大問の内、解けたのは最初の小問が一つか二つだけ。思考問題や応用問題に関しては、先生の解説を聞いても、ホワイトボードに書かれた赤青黒の図を見ても、全くというほど理解できなかった。この問題が難しすぎるだけだ。解けなかったのはみんな同じだ。そう信じたくて縋る思いで盗み見た隣の生徒のノートには、細いボールペンの線で書かれた赤丸がこれ見よがしに埋め尽くされていた。
――そういえば僕は、いつもこうだったっけ。
国語でも、数学でも、英語でも、社会でも、もちろん理科でも。春期講習から始まった十ヶ月間を振り返ると、塾で同じクラスの人に解けて僕に解けない問題はあっても、僕に解けて誰にも解けない問題はなかった。
最初のころは、僕が塾に不慣れだからだと思っていた。高校受験に向けて、人生で初めて入った集団塾。いつかは僕も塾の授業形式に慣れて、隣に座る彼を、前の席に座る彼女を、追い越せる日が来ると信じて疑わなかった。楽しくはなかったけれど、努力は報われると思って耐え続けてきた。それなのに。
今ではあの頃の真っすぐさが眩しく感じる。授業のたびに僕がいかに落ちこぼれか思い知らされるようになったのは、いつからだっただろうか。もう随分と昔のことのように感じる。授業のたびに感じる、微弱な電流のようなあの緊張。模範解答と僕の解答を見比べるたびに感じるあの痛み。塾を楽しいと思ったことなんて、一度もないよ。

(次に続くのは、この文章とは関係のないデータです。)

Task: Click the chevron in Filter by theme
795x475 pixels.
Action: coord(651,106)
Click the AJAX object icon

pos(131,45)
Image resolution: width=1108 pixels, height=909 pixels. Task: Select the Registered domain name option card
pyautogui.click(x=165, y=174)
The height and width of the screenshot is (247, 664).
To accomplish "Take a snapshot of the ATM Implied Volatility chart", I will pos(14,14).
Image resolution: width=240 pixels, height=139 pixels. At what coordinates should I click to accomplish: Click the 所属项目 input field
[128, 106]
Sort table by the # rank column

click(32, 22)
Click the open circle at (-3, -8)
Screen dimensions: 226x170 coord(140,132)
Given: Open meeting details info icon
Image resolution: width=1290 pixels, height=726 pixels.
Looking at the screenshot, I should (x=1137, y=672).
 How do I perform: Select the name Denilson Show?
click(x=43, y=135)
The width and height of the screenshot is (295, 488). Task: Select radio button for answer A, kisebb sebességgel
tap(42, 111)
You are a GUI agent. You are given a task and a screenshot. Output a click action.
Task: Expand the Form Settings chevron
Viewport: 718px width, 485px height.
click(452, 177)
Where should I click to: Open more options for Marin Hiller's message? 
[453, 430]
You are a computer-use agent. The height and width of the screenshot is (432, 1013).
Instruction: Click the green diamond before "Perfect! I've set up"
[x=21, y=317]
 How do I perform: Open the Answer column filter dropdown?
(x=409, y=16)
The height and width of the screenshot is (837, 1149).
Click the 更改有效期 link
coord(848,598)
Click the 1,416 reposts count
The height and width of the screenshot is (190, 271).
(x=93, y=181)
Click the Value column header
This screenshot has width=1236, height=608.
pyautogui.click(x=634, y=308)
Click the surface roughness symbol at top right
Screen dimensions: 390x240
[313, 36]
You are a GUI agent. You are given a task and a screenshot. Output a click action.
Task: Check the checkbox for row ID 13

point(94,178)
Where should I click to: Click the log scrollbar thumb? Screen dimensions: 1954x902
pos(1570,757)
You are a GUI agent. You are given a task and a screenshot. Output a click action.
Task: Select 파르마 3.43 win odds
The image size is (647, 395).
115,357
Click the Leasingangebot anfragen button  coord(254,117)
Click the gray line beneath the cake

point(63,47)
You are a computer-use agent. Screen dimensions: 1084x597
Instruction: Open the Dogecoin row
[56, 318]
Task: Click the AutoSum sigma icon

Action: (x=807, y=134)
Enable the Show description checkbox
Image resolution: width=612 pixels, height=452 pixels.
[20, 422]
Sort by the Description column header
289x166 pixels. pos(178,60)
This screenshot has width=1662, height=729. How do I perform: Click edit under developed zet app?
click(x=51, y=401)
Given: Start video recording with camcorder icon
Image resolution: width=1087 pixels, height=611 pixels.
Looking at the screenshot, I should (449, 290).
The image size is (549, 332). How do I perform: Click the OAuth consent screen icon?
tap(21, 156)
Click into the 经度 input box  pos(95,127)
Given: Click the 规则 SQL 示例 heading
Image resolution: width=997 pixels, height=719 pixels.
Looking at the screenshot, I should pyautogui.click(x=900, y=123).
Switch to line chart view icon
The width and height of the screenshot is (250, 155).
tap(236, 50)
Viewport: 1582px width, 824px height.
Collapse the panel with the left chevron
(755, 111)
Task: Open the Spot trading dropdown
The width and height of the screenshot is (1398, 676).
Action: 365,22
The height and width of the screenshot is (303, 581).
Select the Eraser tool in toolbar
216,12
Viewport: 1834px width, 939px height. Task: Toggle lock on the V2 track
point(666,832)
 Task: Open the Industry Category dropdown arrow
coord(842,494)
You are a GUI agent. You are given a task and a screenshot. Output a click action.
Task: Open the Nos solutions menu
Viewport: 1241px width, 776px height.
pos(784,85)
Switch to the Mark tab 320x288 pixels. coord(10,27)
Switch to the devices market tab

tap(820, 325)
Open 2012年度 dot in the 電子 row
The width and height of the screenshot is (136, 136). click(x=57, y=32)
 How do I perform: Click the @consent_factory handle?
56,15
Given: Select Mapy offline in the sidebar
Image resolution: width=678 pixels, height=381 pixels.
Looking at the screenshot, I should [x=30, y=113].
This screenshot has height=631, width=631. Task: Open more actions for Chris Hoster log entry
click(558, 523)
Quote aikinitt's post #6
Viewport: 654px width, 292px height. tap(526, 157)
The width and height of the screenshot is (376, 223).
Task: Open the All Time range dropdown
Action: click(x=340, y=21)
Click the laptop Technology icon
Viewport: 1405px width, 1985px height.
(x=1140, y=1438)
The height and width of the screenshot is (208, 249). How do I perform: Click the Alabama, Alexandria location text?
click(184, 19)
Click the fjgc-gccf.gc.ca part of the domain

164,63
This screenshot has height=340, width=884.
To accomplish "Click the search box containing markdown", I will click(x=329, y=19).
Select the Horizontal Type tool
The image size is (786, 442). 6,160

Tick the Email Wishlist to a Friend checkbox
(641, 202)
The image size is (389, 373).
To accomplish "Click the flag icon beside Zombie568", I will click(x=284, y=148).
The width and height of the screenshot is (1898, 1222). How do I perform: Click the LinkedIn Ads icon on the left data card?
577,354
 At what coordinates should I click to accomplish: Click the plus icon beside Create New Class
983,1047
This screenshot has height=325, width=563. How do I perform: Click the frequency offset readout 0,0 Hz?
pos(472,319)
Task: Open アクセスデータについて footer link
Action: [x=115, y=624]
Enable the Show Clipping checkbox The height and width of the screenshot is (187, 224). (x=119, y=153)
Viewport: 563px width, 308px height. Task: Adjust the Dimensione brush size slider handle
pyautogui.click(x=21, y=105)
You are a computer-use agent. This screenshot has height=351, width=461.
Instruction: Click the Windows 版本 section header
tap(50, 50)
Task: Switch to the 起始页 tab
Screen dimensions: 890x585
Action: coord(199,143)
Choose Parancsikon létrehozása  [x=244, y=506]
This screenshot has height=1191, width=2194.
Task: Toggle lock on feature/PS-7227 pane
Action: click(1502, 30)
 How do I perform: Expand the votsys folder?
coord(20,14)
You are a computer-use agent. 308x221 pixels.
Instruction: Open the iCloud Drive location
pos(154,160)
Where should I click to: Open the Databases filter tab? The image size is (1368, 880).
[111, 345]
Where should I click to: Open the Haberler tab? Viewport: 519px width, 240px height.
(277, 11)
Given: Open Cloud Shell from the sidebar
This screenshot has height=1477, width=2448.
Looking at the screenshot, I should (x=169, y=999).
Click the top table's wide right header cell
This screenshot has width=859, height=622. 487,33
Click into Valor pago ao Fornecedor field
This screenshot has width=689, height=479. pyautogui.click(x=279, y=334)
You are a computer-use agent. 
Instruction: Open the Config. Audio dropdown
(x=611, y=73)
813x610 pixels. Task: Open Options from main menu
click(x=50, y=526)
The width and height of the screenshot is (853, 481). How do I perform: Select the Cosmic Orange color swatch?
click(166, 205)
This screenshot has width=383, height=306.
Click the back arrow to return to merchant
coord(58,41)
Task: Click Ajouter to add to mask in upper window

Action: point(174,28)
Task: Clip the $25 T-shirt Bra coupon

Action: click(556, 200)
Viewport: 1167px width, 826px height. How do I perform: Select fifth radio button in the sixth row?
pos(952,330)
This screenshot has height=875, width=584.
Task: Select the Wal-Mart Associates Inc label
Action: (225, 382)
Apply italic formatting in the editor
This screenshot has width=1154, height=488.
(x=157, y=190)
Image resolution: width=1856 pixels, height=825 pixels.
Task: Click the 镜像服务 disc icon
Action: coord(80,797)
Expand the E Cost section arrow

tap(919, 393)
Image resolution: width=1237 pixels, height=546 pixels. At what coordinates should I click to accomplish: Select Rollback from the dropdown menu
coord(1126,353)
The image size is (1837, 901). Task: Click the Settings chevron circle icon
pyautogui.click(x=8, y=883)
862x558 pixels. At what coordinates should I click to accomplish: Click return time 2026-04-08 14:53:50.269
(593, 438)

葉が落ちて寂しげな銀杏の枝の間を、急き立てるような風が吹き抜ける。
数ヶ月前まで輝くような黄金色だった葉は、一枚また一枚と、焦らすようにゆっくりと、しかし日を追うごとに着実に散っていった。それと比例するように、アスファルトの地面に敷かれた絨毯は柔らかな厚みを増していった。歩道の端にうず高く積もった落ち葉の山は、こぼれ落ちた砂時計の砂のようで、塾の行き帰りで視界に入るたび、僕は訳のわからない焦りに駆られた。
その銀杏の葉も次第に干からびた枯葉となり、ついには軽い身体を風にさらわれてどこかへ行ってしまった。樹から落ちてしまったばっかりに、行くあても無いまま拠り所を無くしてしまった葉っぱたち。今の僕の足元には剥き出しの硬いアスファルトが続いている。スニーカーに伝わるカサカサとした感触が恋しくて、彼らは今頃どうしているかな、なんて、行方知らずの落ち葉に同情した。
――僕もあんな風になるのかな。
自然と浮かんだ言葉に、闇の中で、ぞくりとした。真冬の冷気が爪先から這い上がり、身体の底へ沁み込んで心臓を締め付ける。嫌な想像が脳にこびりついて離れようとしない。どの方向を見ても閉ざされたような闇ばかり。苦しくて逃れたくて、酸素を求めるように息を吸うと、肺が貫かれるように痛んだ。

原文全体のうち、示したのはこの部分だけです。